The sooty tern congregations are truly something to behold. They are gathering in the air in their tens of thousands above the island, preparing to land, breed, and nest. You can hear them from the other side of the island in their swirling vortex of dark shapes, calling, calling, endlessly calling to each other. When you are beneath them, it feels like the very sky above you is moving; a staggering formation, murmuration, sensation, tessellation. More come every day to join these legions, and as I live here, I am witness yet again (the first time was the arrival of the albatross) to one of Planet Earth’s greatest spectacles: the convergence of breeding seabirds. To see with one’s own eyes proof of the ocean’s immense life-giving qualities, that it would allow and support such a density of living creatures, is a remarkable thing. It also highlights how precious are islands like Hōlanikū, for they cradle – quite literally – this life, allowing these birds to raise the next generation. We must protect places like this.
I have become very interested in photographing shadows this week, so when I managed to find some time to get out with my camera, that is what I was focusing on. I enjoyed the challenge of trying to capture some adult-chick interactions, but only via shadows. I also love that time of day when the ka’upu (black-footed albatross) have long shadows, to the extent that it looks like they have another dark bird connected to them at the legs, following and mirroring their every move. I also enjoyed spending time photographing the wonderful flying of the albatross over the turquoise lagoon, and the ways in which their wingtips trail the water when they bank, or when they fly very close to the surface.
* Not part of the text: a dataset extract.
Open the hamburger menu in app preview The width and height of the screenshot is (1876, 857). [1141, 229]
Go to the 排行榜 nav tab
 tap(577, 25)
Last night as I watched the sun go down, the lagoon water – a deep crystalline blue shot through with the yellows, pinks and oranges of the setting sun – was so very still. An albatross flew by me, mere feet away, low over the water, the tips of its wings kissing the surface. With each beat, each touch, they left a line of little ripples, as would a stone being skipped over the water of a lake. I pondered all I have written above, and more – wondering about the little chicks, the rattling ‘iwa, the swarming terns, the sharks in the deep, the surf pounding the reef, the great circles of life. Where would the momentum from his journey on Hōlanikū take me, small human?